Although culturally, we do not teach our children to identify their purpose, it is not difficult to do so. It lies at the intersection of where we have tremendous skill and talent, and where we lose ourselves in the doing. These are the things we would do all day, forgetting the time, and seeing the appreciation on the faces of those whom we benefit. This is as true for a doctor as it is for an accountant, and for a manufacturing executive as for a minister.

Truly, there is nothing more motivating to a leader in the midst of a challenging situation than knowing they are doing work of real importance – both for themselves, and for countless others. We require wealth in order to survive and thrive, but no 7-figure salary can intercede when burnout looms – only our purpose can.

Burnout Stopper #3: Stay Fully Present

Mindfulness has become a popular topic of late. The theory of mindfulness is that it keeps us fully present in the moment, without obsessing over the past, or worrying about the future. The result of successful mindfulness is less stress, better health, clearer focus, greater creativity, increased performance and richer relationships and experiences. However, leaders battling burnout are unlikely to practice mindfulness; instead, expressing a sense of near panic, dread and desperation in a number of areas.

The good news is that the scattered and anxious energy of burnout can actually be transformed fairly quickly through mindfulness exercises.

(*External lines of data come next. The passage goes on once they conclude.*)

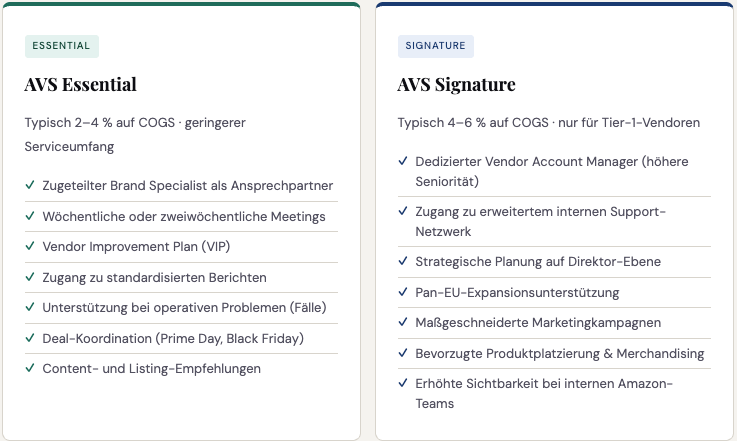
Task: Click checkmark beside Vendor Improvement Plan
Action: (x=30, y=246)
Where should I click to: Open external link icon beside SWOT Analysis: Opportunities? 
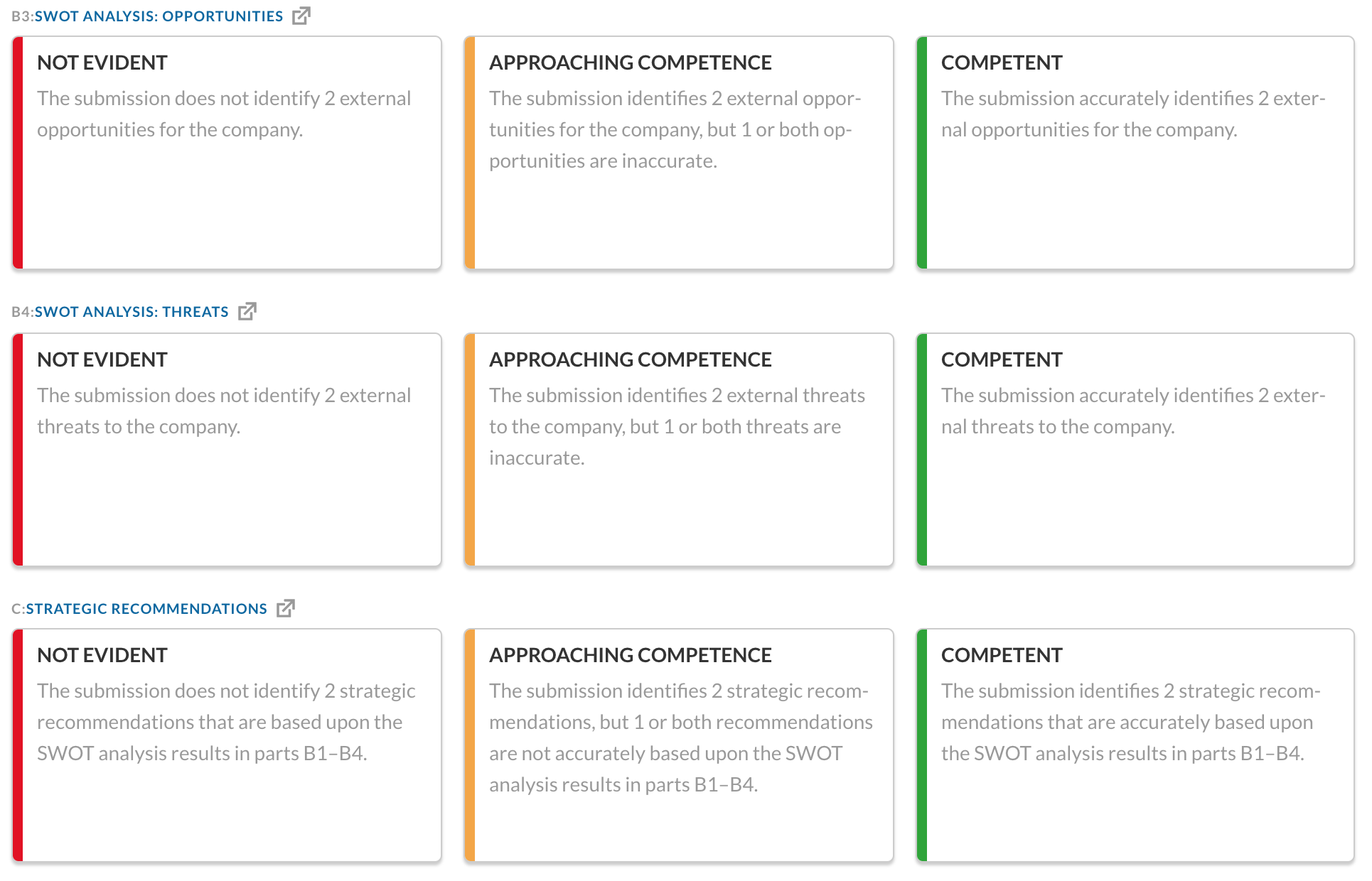coord(301,16)
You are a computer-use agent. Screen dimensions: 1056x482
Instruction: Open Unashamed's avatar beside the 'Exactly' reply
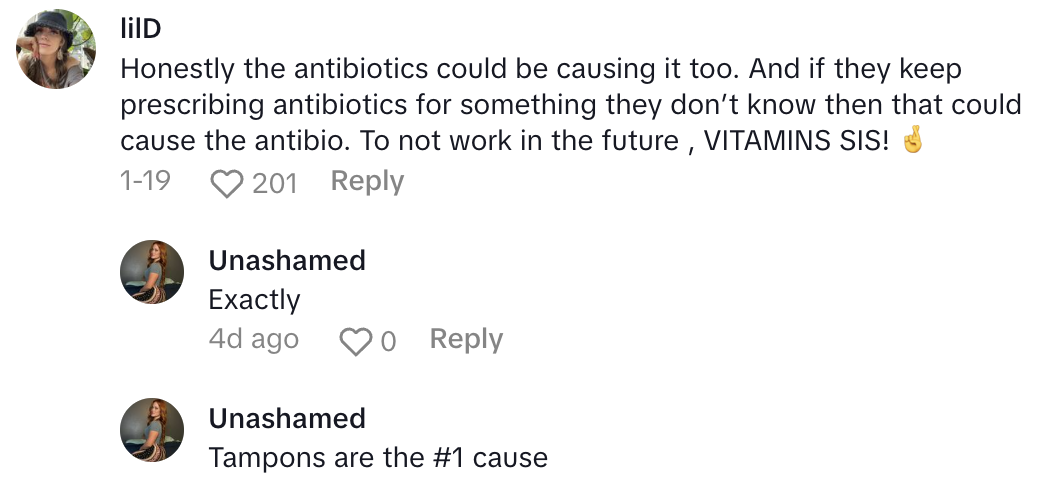click(x=152, y=273)
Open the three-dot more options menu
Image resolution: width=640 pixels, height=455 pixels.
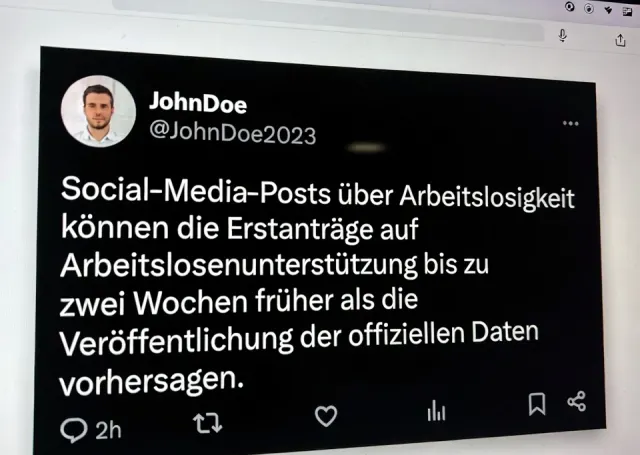570,123
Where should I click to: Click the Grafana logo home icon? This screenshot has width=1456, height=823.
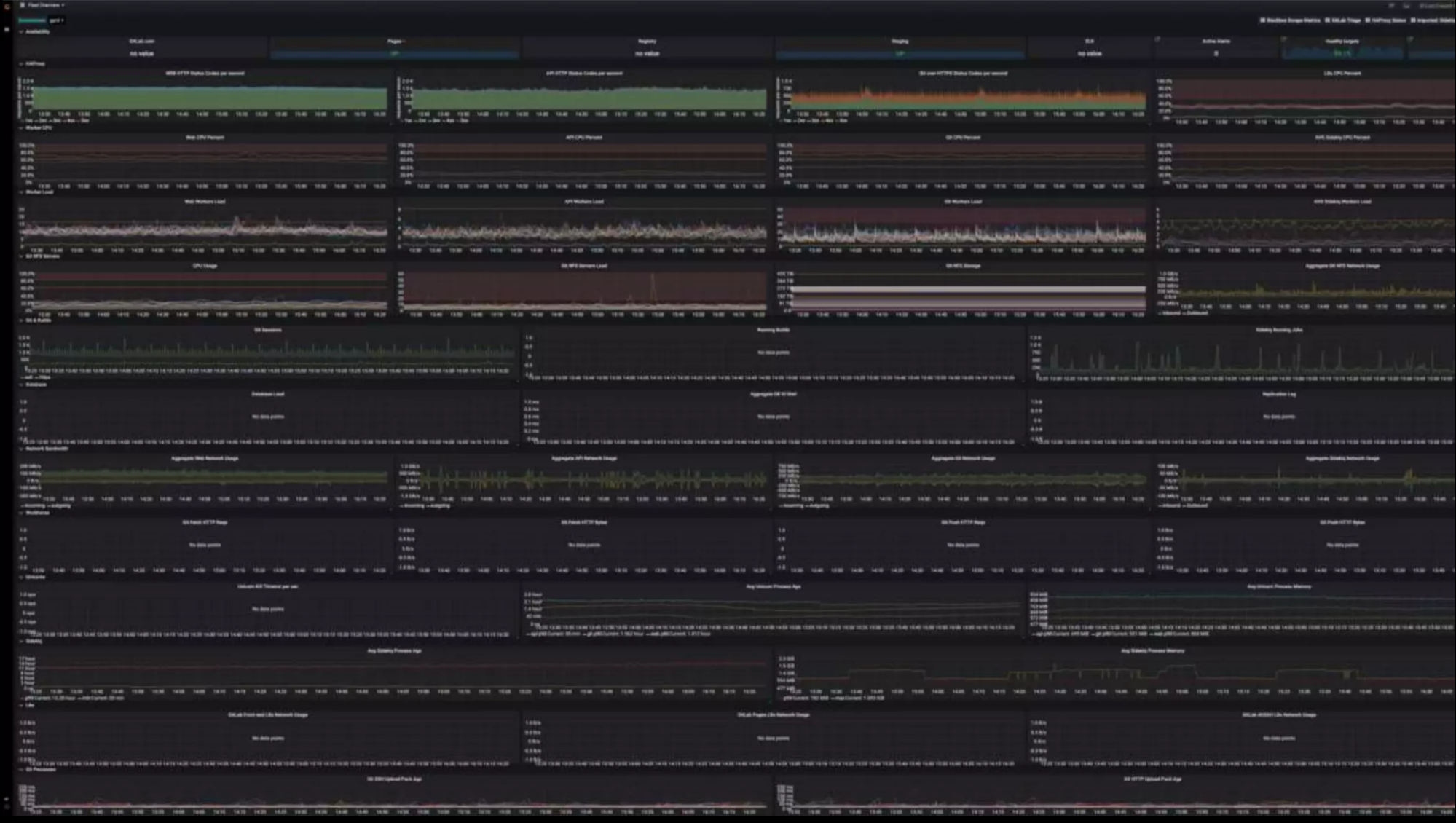[x=7, y=6]
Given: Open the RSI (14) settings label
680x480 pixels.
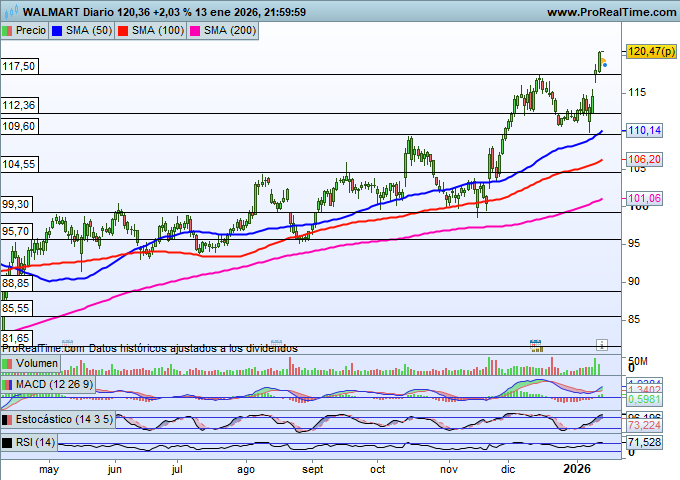Looking at the screenshot, I should pos(35,442).
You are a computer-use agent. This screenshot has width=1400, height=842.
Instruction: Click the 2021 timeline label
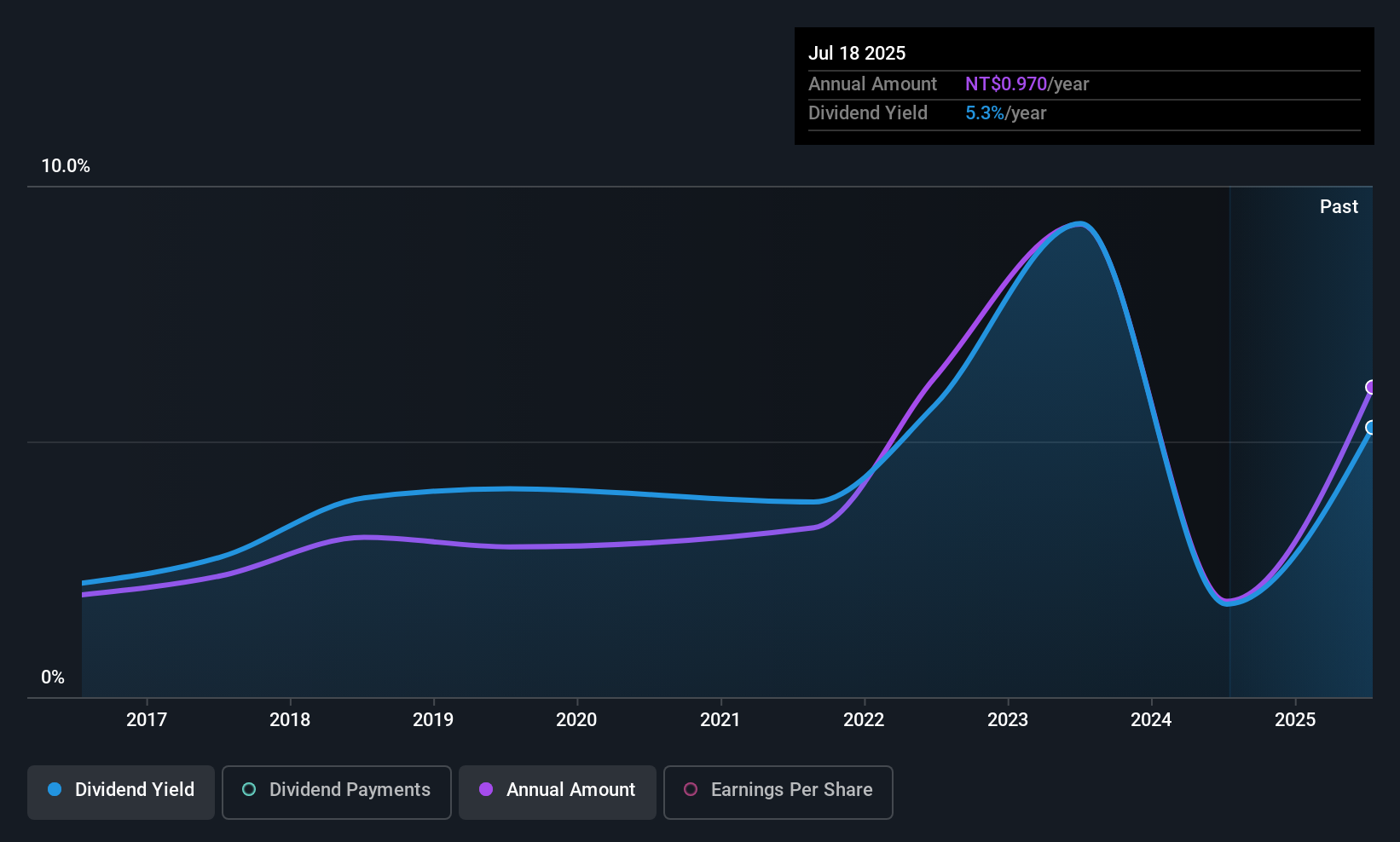pyautogui.click(x=720, y=719)
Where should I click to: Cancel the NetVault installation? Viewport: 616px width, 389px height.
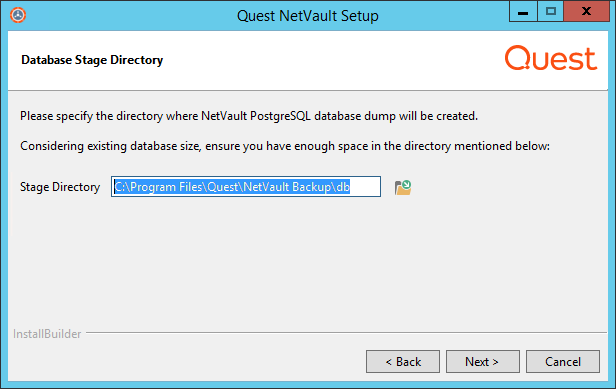563,361
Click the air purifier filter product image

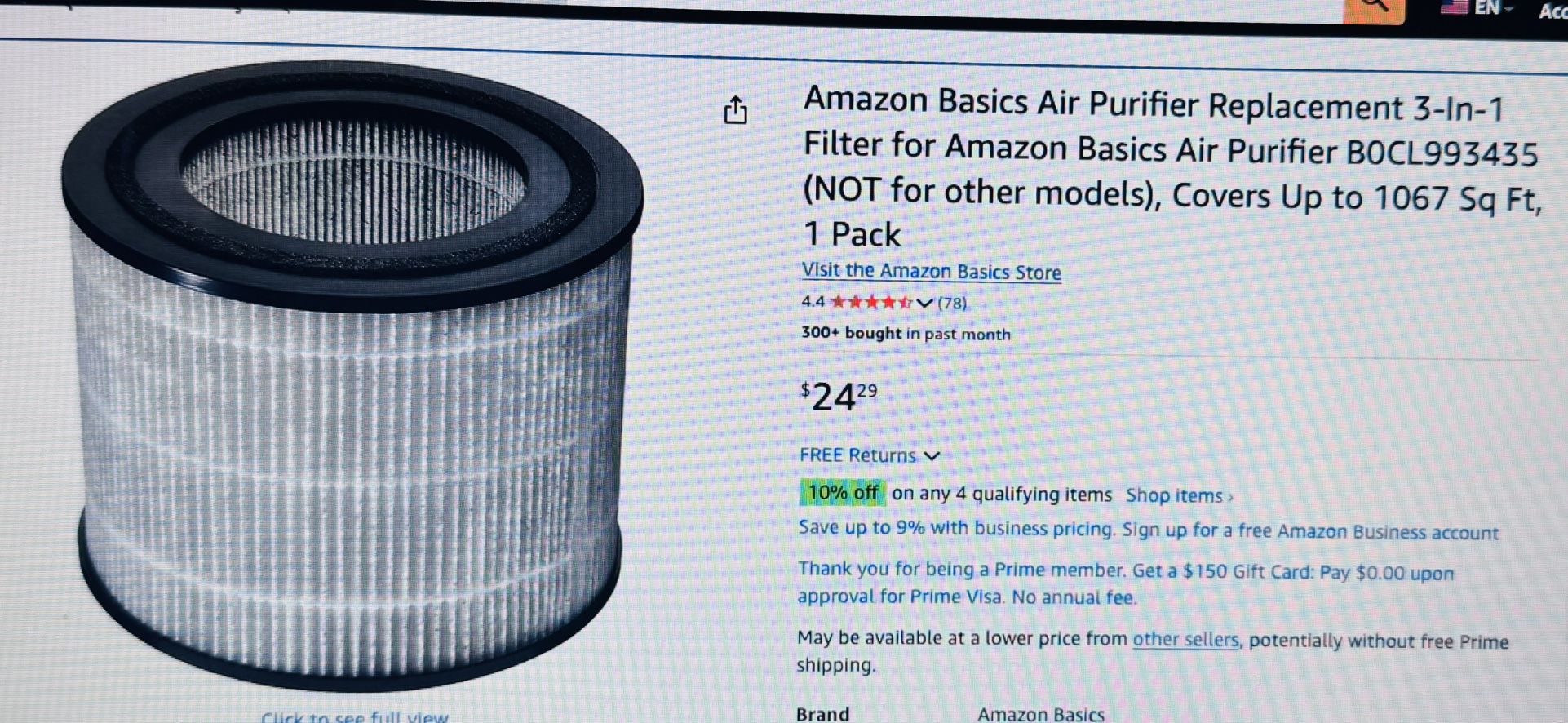[x=352, y=375]
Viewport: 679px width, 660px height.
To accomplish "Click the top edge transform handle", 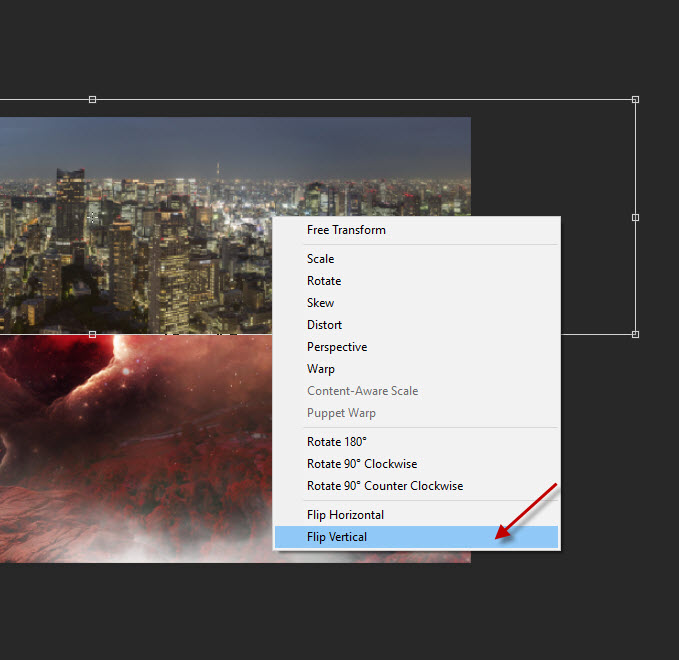I will [93, 100].
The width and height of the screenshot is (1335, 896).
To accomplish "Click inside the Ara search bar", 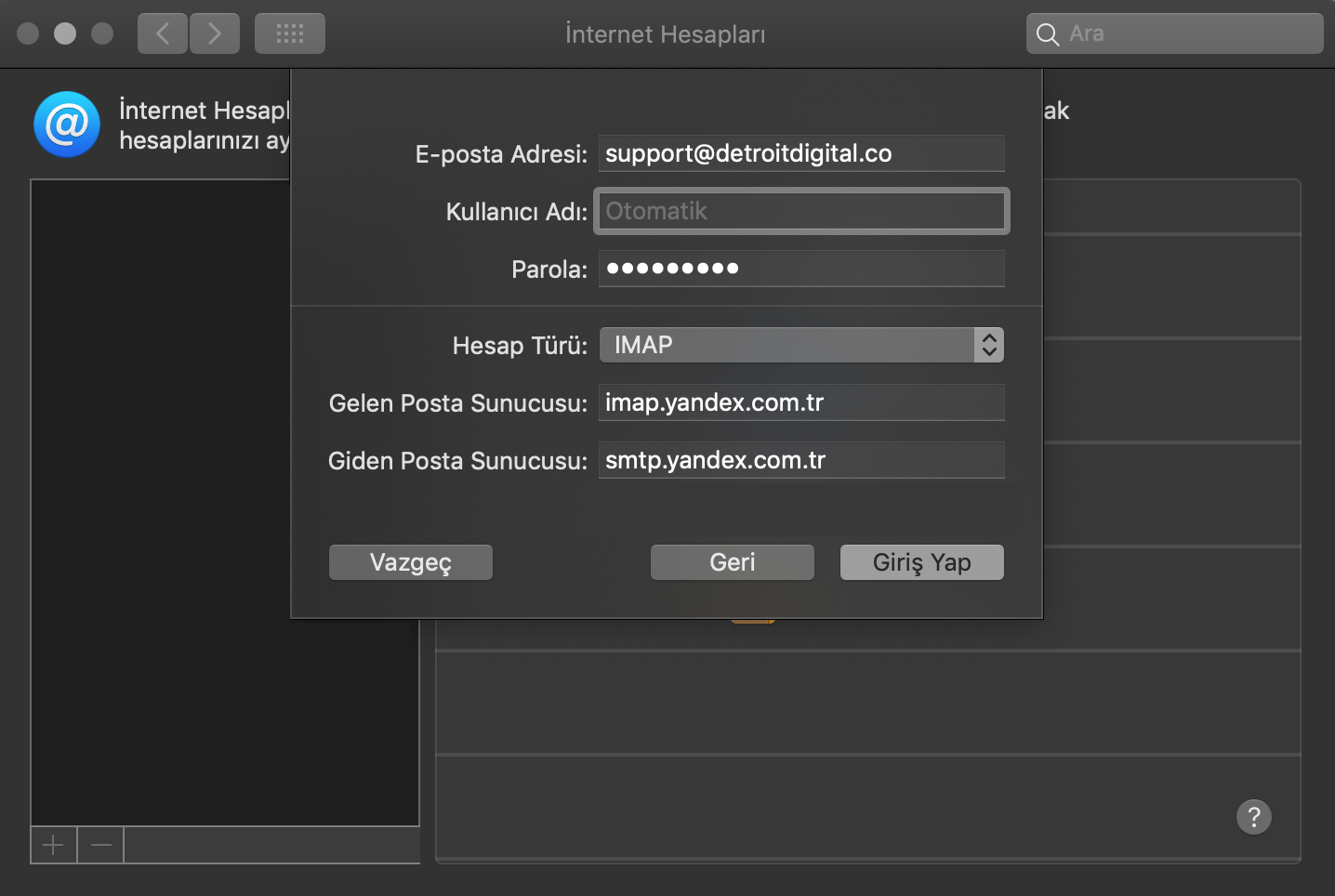I will click(1171, 33).
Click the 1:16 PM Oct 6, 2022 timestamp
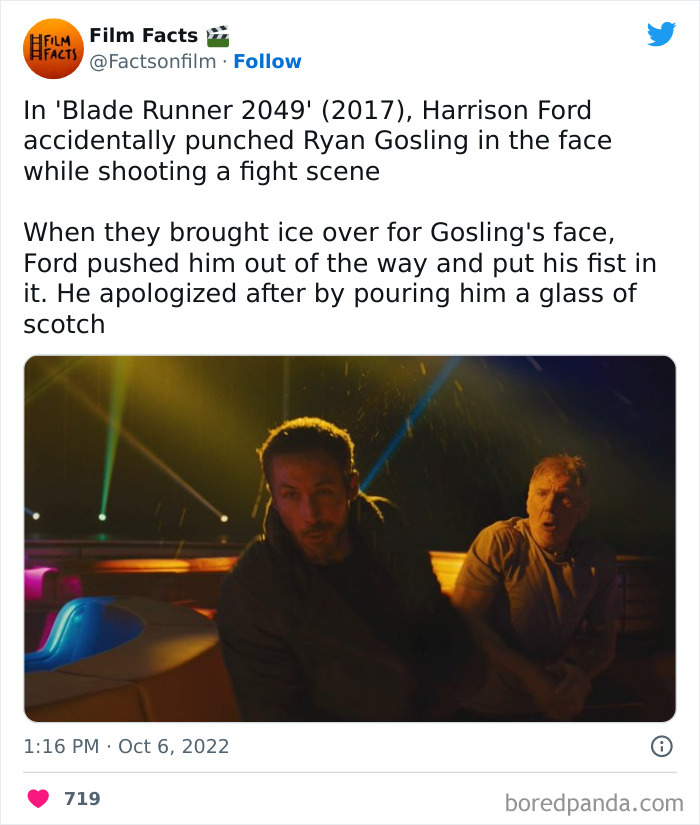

Their healing qualities are quite fast, and effective, once they are activated.

The “bad” news is that mindfulness requires daily practice, especially in the midst of intense, draining environments, and often feels less important than the current crisis. Burnout almost always arises from a reaction to external circumstances, which feel far more “real” than any ancient centering exercise, and so the novice can quickly drop the practice of centering in favor of reacting to the crisis in front of them.

However, those who practice mindfulness techniques regularly swear by them, and often claim that they are better able to deal with crises that arise with clarity and decisiveness than when they don’t center themselves regularly.

Simple mindfulness exercises include:

  1. Meditation

  2. Journaling

  3. Breath Work

  4. Yoga

  5. Tai Chi

  6. Inspirational Readings/Contemplation

They are best done as early in the morning as possible, and prior to engaging in any texting, emailing, or other media viewing. Research seems to support that even small doses of these activities can provide a dramatic shift in sleep quality, heart rates, blood pressure, and mental focus.

A leader who finds themselves in the midst of burnout needs to slow down in order to speed up. By taking these three powerful steps, they will lead the way for others out of the fires of burnout.